Records supplied Block Start
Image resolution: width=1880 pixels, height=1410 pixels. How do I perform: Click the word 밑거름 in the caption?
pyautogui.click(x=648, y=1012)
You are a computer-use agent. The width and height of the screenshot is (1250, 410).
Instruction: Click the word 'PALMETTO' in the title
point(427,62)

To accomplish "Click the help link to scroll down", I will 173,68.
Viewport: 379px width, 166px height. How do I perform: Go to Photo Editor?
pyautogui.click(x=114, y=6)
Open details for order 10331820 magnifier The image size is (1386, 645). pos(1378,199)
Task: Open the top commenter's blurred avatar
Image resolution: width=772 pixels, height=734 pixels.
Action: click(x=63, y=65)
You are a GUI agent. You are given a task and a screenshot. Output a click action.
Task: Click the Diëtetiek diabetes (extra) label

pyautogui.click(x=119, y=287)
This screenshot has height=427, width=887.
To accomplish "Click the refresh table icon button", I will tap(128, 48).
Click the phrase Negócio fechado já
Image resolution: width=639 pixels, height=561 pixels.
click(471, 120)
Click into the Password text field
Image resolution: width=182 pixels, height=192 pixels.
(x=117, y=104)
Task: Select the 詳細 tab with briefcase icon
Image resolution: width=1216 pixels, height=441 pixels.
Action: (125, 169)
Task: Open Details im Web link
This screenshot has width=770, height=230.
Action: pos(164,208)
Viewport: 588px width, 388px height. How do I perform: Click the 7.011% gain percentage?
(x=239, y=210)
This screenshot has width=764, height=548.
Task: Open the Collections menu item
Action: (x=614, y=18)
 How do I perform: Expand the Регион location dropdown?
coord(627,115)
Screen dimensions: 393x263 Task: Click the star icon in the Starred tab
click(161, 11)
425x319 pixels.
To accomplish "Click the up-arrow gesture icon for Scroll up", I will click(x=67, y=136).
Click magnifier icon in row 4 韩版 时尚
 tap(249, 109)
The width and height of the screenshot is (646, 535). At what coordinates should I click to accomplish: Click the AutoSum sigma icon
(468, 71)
Records supplied Block End
(What the exercise asks) Every line above that carries the string "will" should be copied.

(Written response)
To accomplish "Click the help link to scroll down", I will 173,68.
To accomplish "Click the refresh table icon button", I will tap(128, 48).
To accomplish "Click the up-arrow gesture icon for Scroll up", I will click(x=67, y=136).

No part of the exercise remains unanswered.